After Gabriel Polycarpo graduated from Indiana University in 2015 and Peggy Houng graduated in 2016, they were two of the 34 musicians accepted into the 2016 YOA Orchestra of the Americas Global Leaders program. The annual program accepts applicants from 25 countries, and more than 250 students applied.
This month, Polycarpo and Houng were awarded the Hildegard Behrens Foundation 2016 Global Humanitarian Entrepreneur Award alongside two other members of their leaders group, Kate Clark and Jessica Ling.
The award honors top graduates of the nine-month program. The program is designed to form talented musicians into well-rounded citizens of the world.
“We saw these musicians who were graduating from our orchestra who were great performers but were having a hard time finding work, even the best ones,” said Mark Gillespie, co-founder of the Global Leaders program. “We thought if we could create the skills to enable them to succeed in this world of music education for social development, we thought we would be able to help a lot of people.”
At the end of the program, each student must complete their final project, which determines the award winners. Their project entails creating and executing a plan for an initiative designed to help a community through music, Gillespie said.
Polycarpo said via email that his idea is an online network to connect Brazilian musicians, called “Mural da Música,” or “Music Notice Board.” The forum would include music-related information such as jobs, education and instrument sales to raise awareness of opportunities and raise standards of music excellence in the country.
“It was one year of very hard work, learning how to work effectively towards building a better world,” Polycarpo said.
His time at IU was a turning point in his life, Polycarpo said, because he was exposed to high-level musicians and teachers for the first time.
“IU gave me a very solid base in both performance and pedagogy and gave me a clear understanding of what I can do with music,” he said. “And I can say, possibilities are endless.”
Houng’s concept is “Harp Wise,” a combination of harp lessons and concerts in a retirement community in Maryland. Gillespie said this brings together her interests in music, cognitive sciences and psychology by using music to combat dementia, hearing loss and arthritis.
Gillespie and Raul Vergara co-founded the Global Leaders program in 2012, after they realized sustained support in the communities where the orchestra toured was necessary.
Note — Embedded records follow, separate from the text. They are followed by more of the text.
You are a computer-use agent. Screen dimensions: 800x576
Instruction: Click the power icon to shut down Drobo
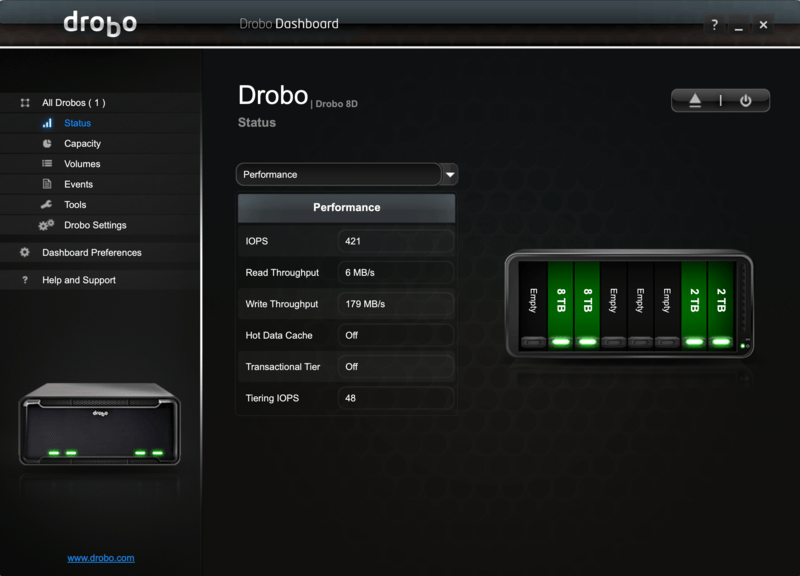[746, 101]
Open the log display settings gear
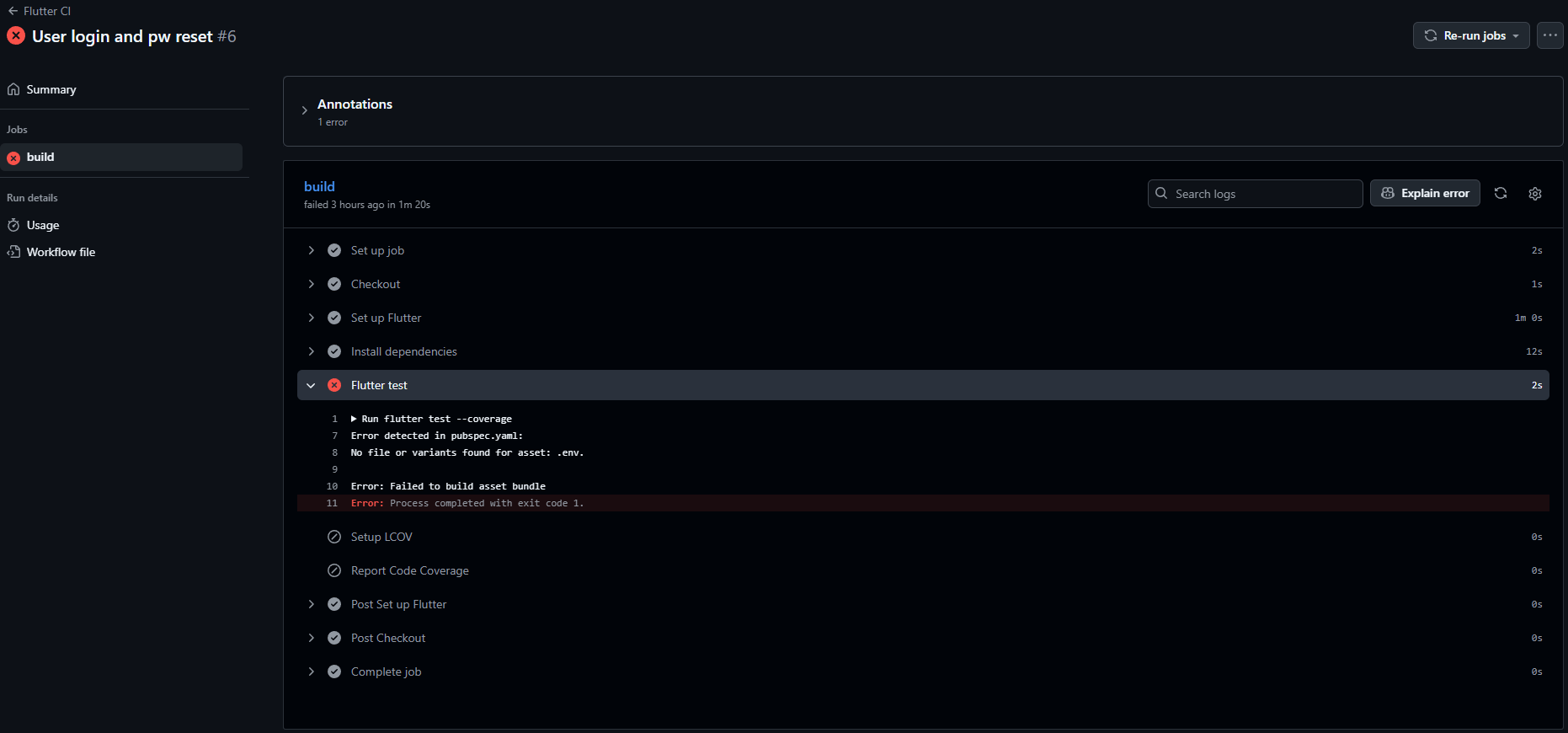The image size is (1568, 733). click(1534, 193)
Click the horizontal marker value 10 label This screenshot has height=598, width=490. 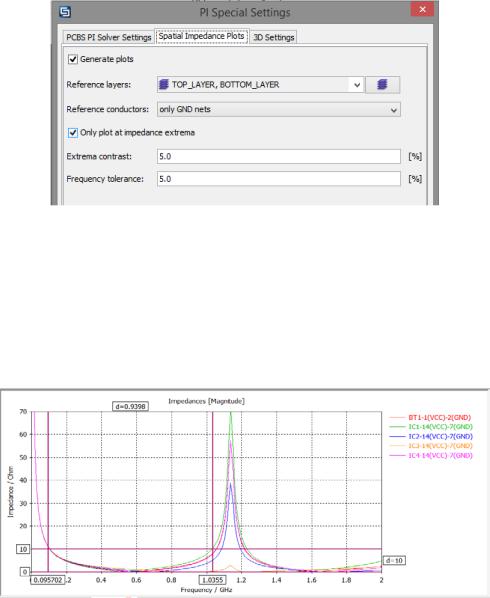pos(23,549)
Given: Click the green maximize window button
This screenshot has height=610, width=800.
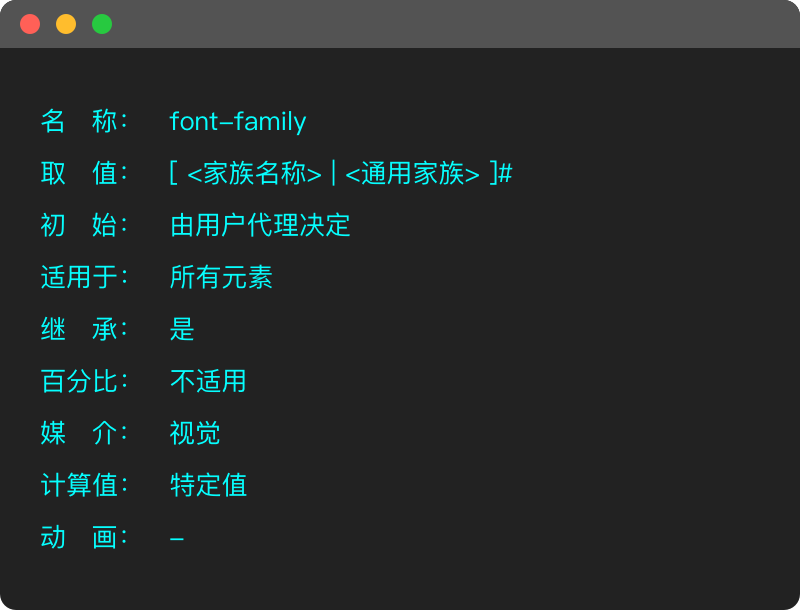Looking at the screenshot, I should point(102,24).
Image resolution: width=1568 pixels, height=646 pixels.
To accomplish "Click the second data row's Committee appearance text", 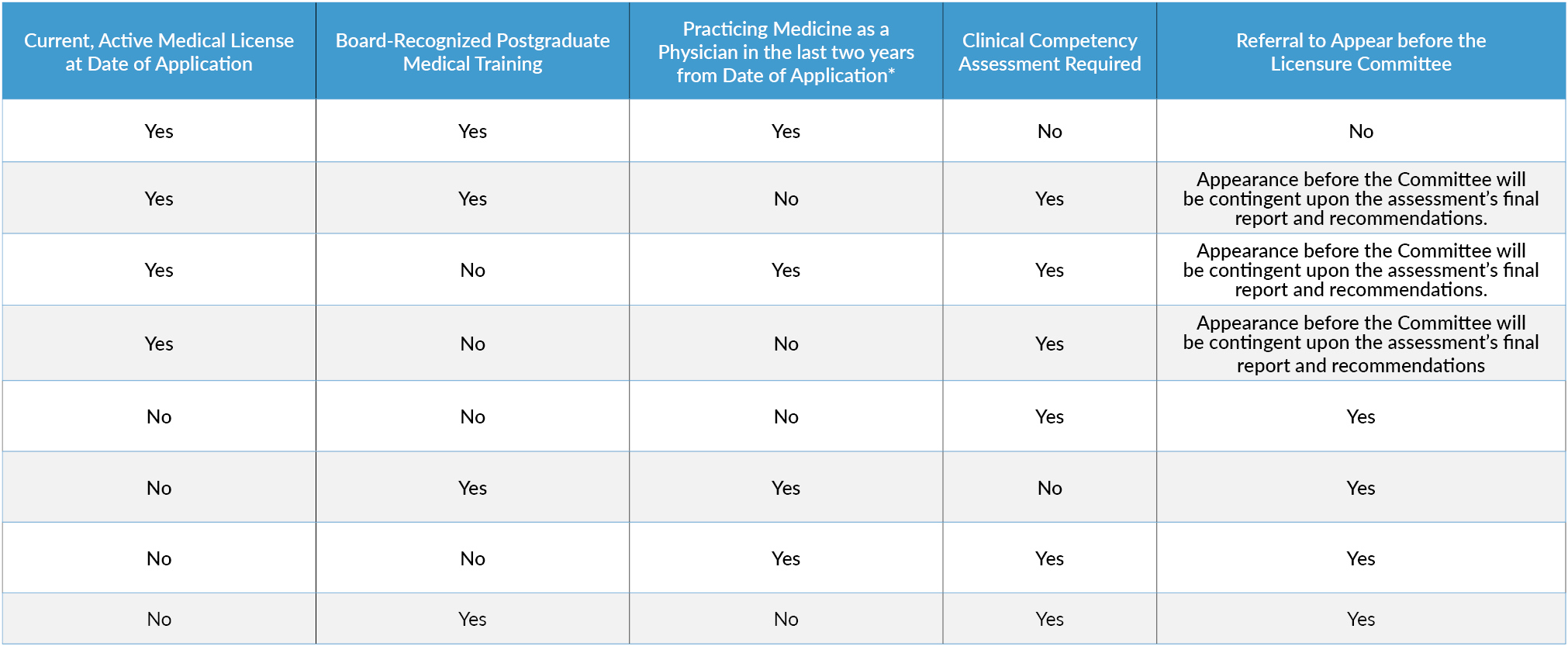I will pyautogui.click(x=1360, y=199).
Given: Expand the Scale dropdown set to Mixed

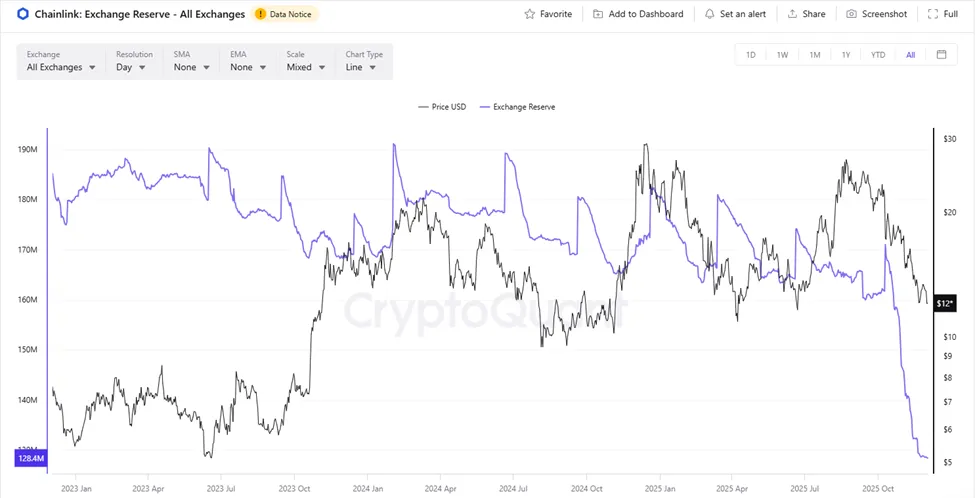Looking at the screenshot, I should click(x=305, y=67).
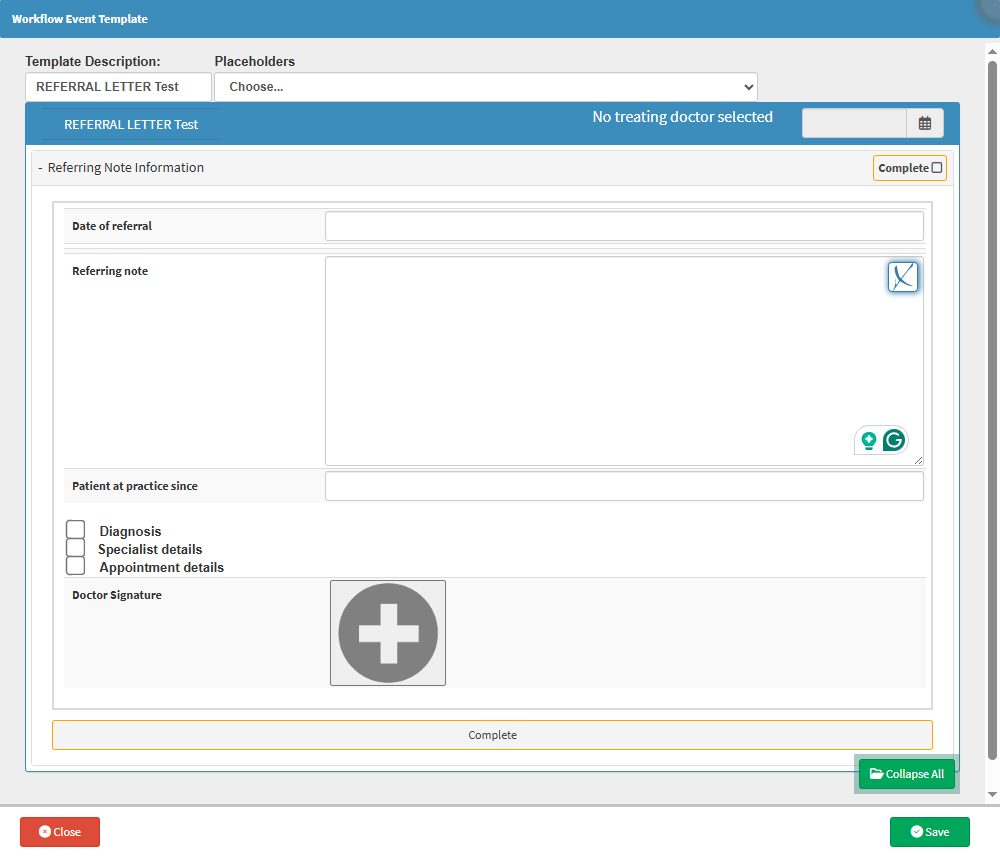The image size is (1000, 857).
Task: Click the lightbulb suggestion icon
Action: coord(868,440)
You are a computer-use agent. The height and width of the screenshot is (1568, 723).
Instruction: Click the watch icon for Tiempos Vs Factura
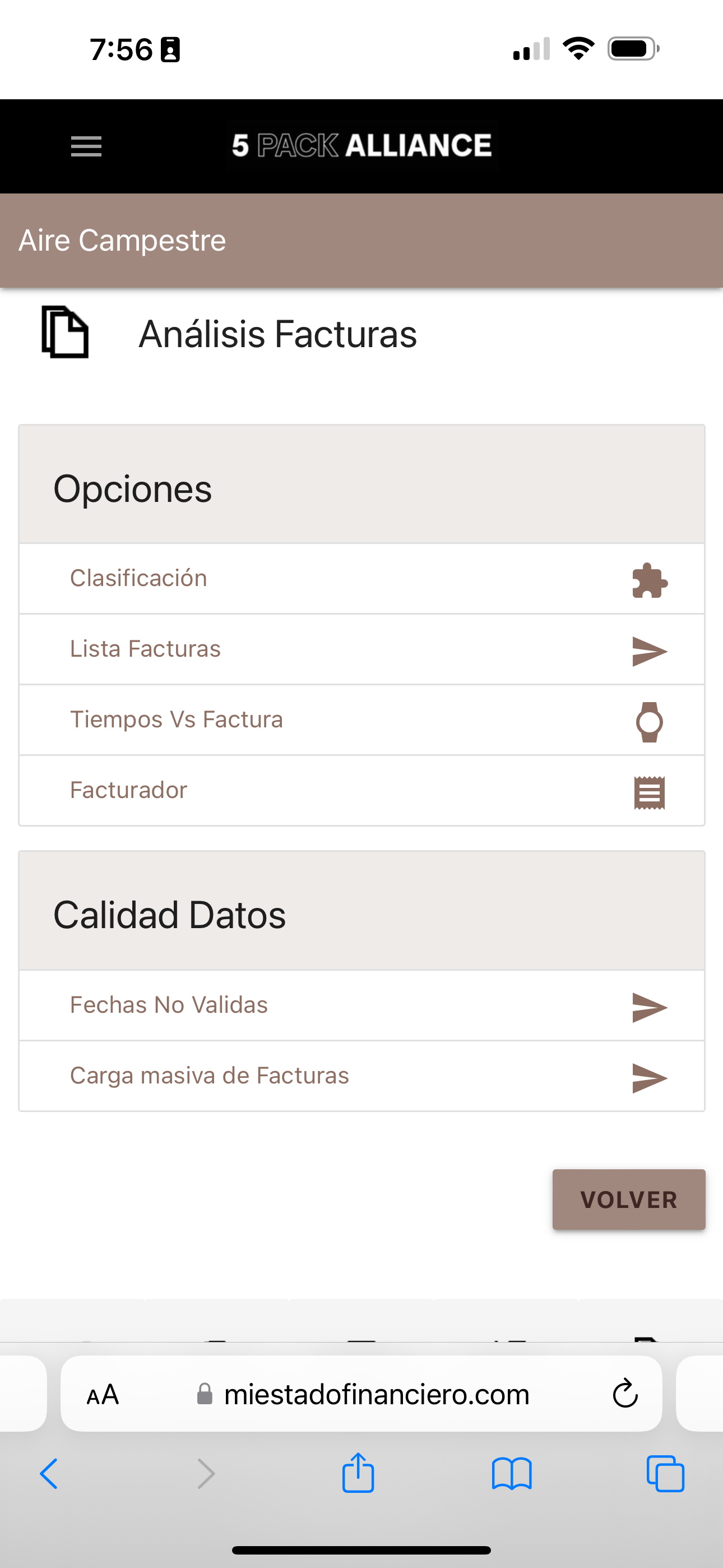pos(650,721)
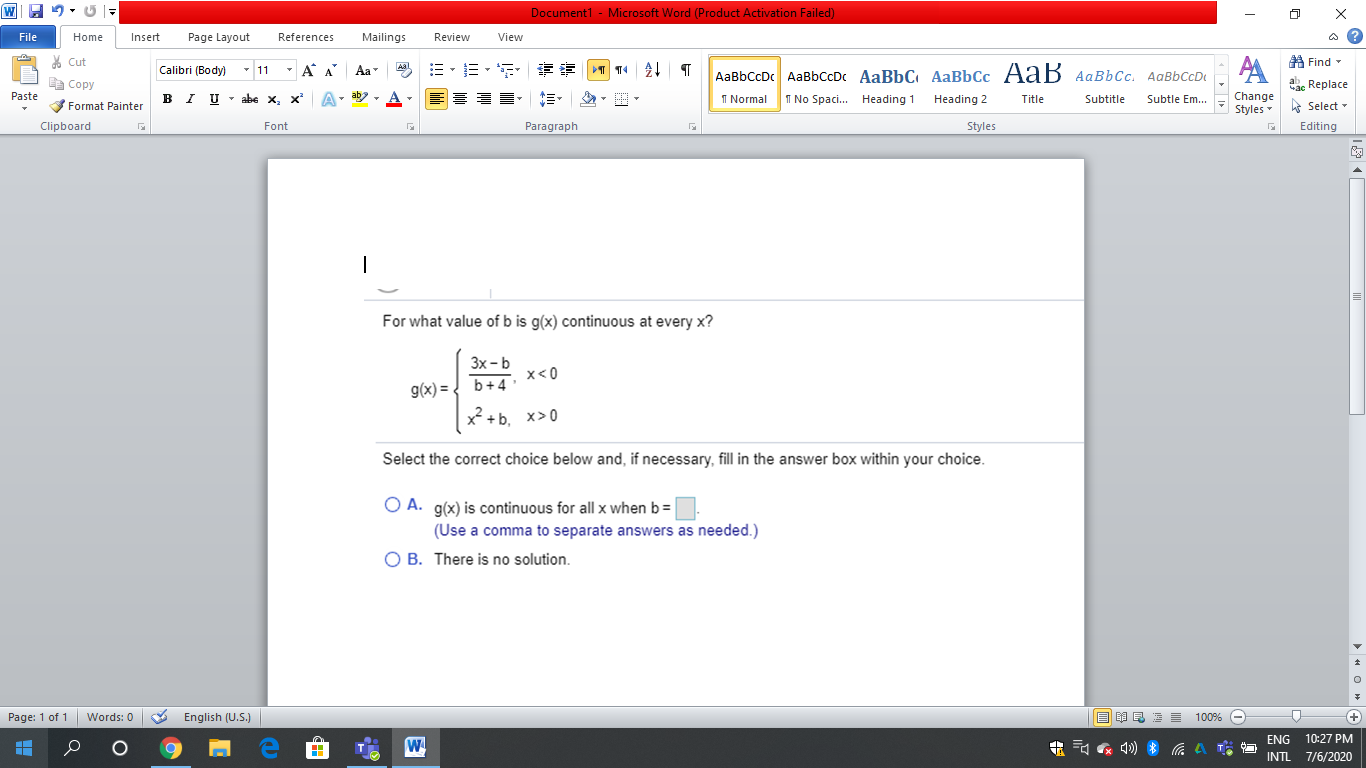The image size is (1366, 768).
Task: Open Google Chrome from the taskbar
Action: (171, 747)
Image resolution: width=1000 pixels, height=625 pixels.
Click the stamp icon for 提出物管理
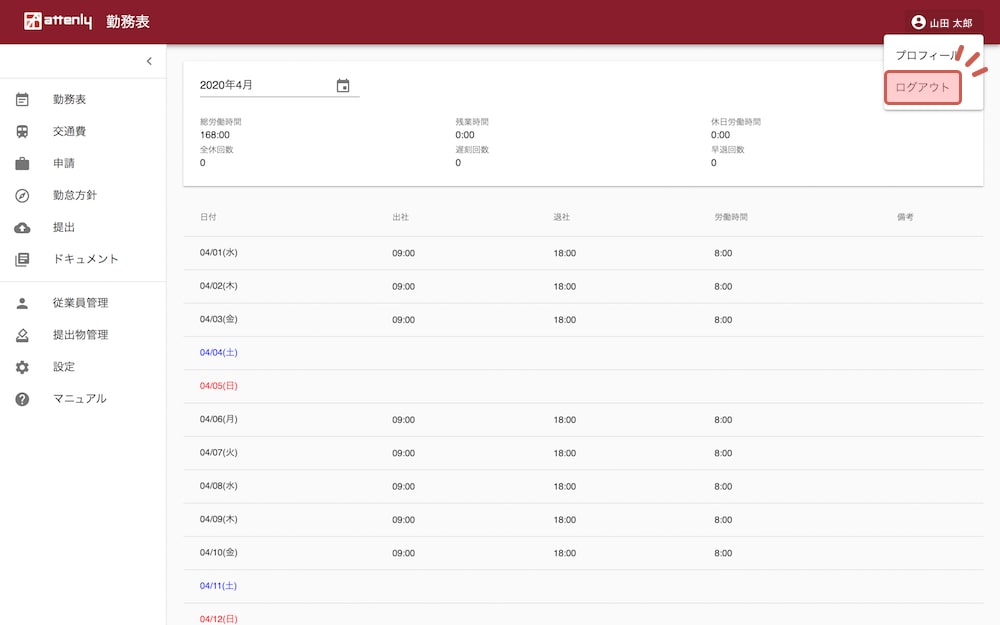coord(22,335)
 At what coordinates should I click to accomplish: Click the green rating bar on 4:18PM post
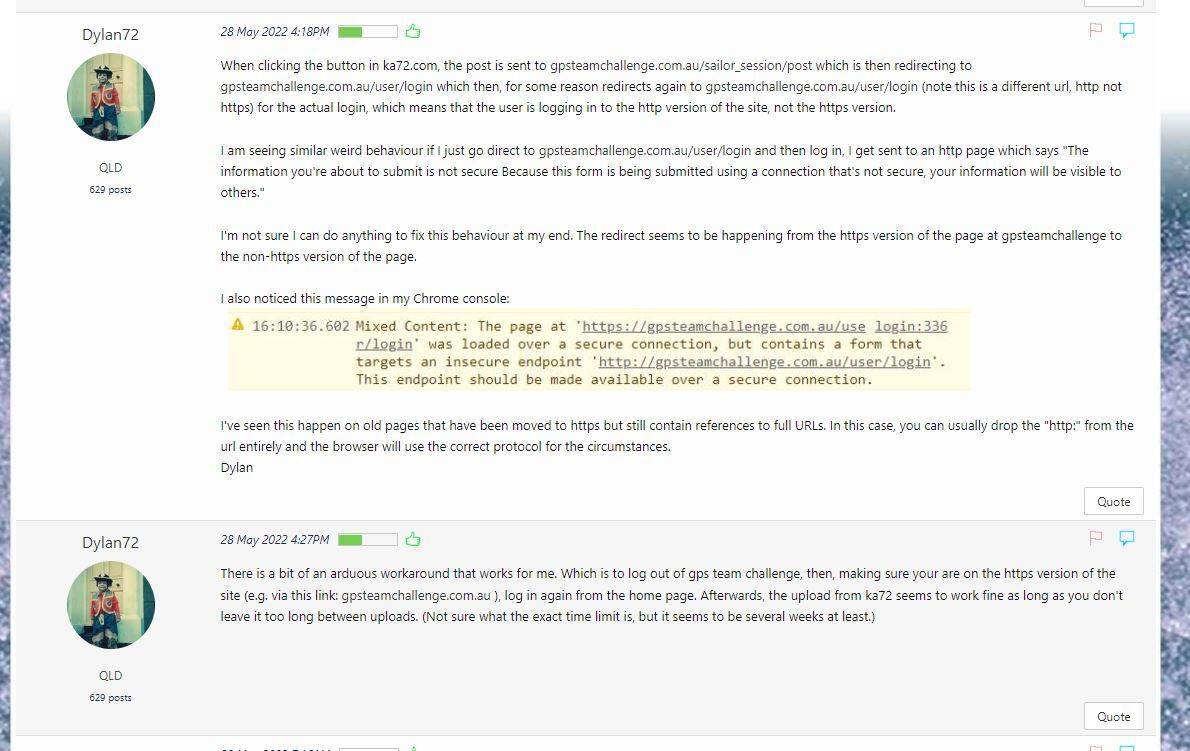tap(367, 32)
In every country in which they performed, they said they saw music education startups in need of teacher training.
“We saw this need, and at the same time we saw that many of these programs were being run by musicians who were great performers as well as inspiring teachers and entrepreneurs,” Gillespie said. “We started to think maybe we could connect the dots.”
Each accepted member of the program goes on several missions abroad, where they spend 10 days to two weeks volunteering at local music programs.
They also complete two semesters of coursework, the first of which is overseen and certified by McGill University, and the second of which is overseen and certified by the University of Oxford, Gillespie said. The courses teach the students how to become teachers of music, how to become entrepreneurs and how to make ideas into marketable realities.
“This is part of a new wave of music education that is about multidisciplinary connectivity and thinking of these musicians as human beings,” Gillespie said. “It’s about thinking of their talent with their instruments as just the start of their potential, instead of thinking of it as the end.”